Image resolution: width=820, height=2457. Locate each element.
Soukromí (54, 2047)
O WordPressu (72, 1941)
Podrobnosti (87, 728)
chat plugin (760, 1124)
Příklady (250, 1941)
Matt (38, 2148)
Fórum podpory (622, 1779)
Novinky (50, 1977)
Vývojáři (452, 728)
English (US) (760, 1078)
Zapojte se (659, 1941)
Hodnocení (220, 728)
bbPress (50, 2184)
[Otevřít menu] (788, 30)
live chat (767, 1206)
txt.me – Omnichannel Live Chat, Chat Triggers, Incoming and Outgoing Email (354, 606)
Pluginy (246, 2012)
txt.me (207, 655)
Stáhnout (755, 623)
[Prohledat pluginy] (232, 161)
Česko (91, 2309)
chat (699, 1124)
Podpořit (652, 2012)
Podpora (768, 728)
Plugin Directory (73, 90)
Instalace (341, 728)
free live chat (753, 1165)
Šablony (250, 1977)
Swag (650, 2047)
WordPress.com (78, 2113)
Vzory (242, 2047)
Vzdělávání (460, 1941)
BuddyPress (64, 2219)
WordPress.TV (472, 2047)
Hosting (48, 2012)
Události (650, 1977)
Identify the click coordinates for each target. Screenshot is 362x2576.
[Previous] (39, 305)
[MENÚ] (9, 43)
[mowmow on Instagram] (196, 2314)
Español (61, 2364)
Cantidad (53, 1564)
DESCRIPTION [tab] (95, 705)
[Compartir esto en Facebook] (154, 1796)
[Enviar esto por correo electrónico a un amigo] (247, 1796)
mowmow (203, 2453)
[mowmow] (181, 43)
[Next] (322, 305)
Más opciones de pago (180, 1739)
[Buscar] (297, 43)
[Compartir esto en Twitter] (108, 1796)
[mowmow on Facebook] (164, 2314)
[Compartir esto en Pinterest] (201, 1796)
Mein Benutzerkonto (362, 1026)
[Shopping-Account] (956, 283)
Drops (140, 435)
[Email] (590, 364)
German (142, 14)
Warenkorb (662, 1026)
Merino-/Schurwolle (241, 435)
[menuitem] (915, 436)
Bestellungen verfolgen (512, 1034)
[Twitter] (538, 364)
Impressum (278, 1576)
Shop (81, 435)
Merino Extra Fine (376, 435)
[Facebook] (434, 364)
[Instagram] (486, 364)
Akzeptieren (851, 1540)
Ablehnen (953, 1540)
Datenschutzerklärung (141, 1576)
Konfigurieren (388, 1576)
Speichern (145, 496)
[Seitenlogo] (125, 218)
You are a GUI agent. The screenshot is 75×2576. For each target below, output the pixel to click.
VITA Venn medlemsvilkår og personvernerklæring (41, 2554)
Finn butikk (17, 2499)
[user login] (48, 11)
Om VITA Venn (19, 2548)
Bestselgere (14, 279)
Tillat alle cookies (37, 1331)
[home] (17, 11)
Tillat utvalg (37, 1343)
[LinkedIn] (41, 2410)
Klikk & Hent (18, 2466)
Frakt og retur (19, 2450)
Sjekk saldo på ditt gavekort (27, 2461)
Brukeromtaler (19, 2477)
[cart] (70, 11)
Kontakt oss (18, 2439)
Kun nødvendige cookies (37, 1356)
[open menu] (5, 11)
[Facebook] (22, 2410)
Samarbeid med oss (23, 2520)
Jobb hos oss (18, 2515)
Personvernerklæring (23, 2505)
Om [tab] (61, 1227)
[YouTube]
--
• [Problem to solve]: Reprint exactly, and only, the lines running from the one containing "Om VITA Venn (19, 2548)" through the last line of the listing above.

• [Answer space]:
Om VITA Venn (19, 2548)
Bestselgere (14, 279)
Tillat alle cookies (37, 1331)
[home] (17, 11)
Tillat utvalg (37, 1343)
[LinkedIn] (41, 2410)
Klikk & Hent (18, 2466)
Frakt og retur (19, 2450)
Sjekk saldo på ditt gavekort (27, 2461)
Brukeromtaler (19, 2477)
[cart] (70, 11)
Kontakt oss (18, 2439)
Kun nødvendige cookies (37, 1356)
[open menu] (5, 11)
[Facebook] (22, 2410)
Samarbeid med oss (23, 2520)
Jobb hos oss (18, 2515)
Personvernerklæring (23, 2505)
Om [tab] (61, 1227)
[YouTube]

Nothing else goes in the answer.